DIRECTIONS: Transcribe every entry below word for word, but skip the pictures.

SUPPLIED DATA:

★ ★ ★ ★

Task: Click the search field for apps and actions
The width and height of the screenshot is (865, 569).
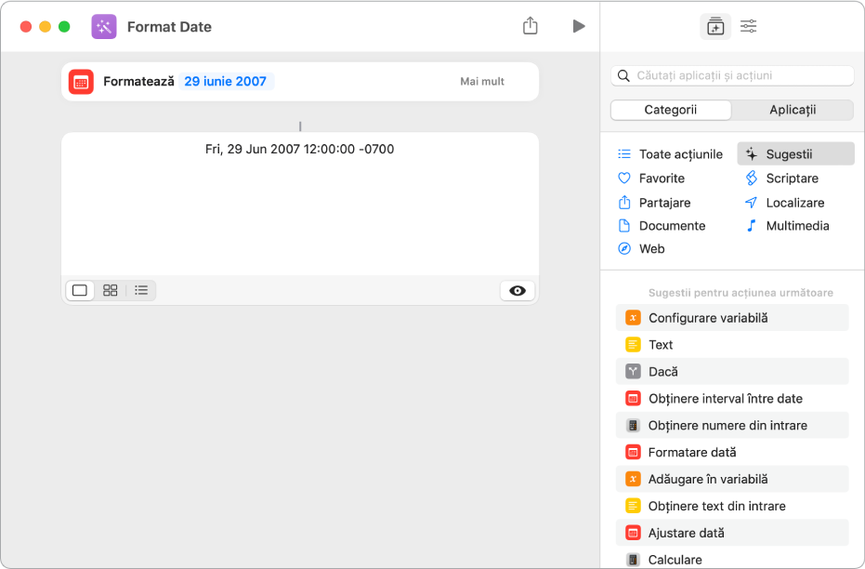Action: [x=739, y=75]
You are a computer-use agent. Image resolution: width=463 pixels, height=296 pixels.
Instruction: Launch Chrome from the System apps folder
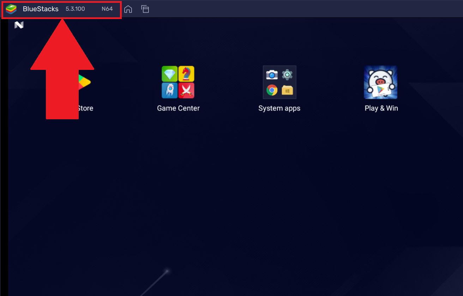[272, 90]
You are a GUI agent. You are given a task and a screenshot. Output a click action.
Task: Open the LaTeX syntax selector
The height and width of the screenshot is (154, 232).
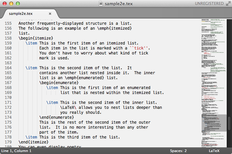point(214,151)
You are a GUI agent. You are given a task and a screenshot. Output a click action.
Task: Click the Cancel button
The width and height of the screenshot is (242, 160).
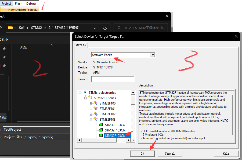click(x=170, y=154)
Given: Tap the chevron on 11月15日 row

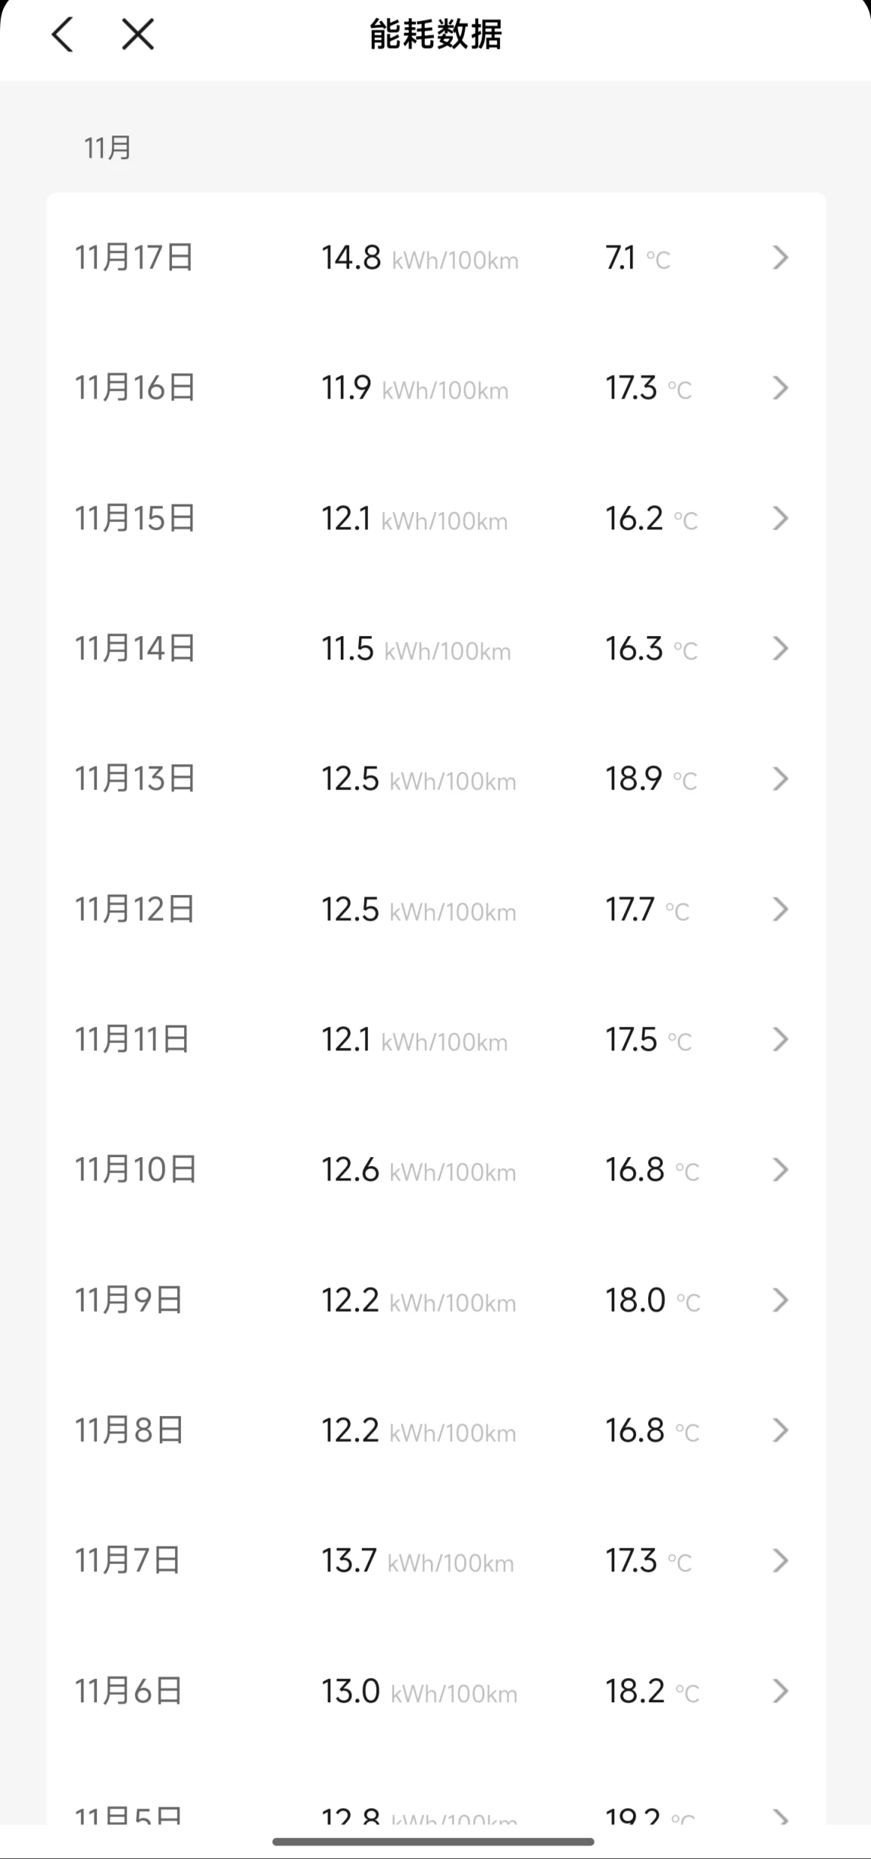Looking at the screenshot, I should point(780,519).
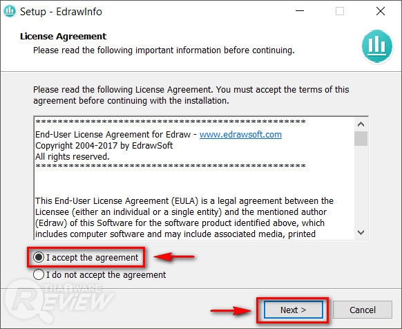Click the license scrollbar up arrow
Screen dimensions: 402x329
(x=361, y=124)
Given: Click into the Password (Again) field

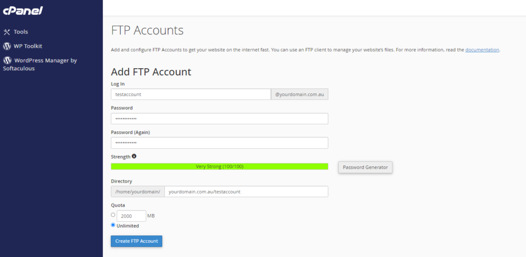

★ ★ ★ ★

EXERCISE ANSWER:
Task: Click the search field for apps and actions
The width and height of the screenshot is (865, 569).
Action: [x=739, y=75]
You are a computer-use agent. Image resolution: width=463 pixels, height=296 pixels.
Instruction: Launch Chrome from the System apps folder
[272, 90]
You are a GUI agent. You are given a task and a screenshot. Output a click action.
Task: Open the LaTeX syntax selector
The height and width of the screenshot is (154, 232).
point(214,151)
You are a GUI agent. You are given a task and a screenshot. Output a click action.
Task: Click the Cancel button
The width and height of the screenshot is (242, 160).
click(x=170, y=154)
Given: Tap the chevron on 11月15日 row

Looking at the screenshot, I should point(780,519).
Click the license scrollbar up arrow
Screen dimensions: 402x329
(x=361, y=124)
Given: Click into the Password (Again) field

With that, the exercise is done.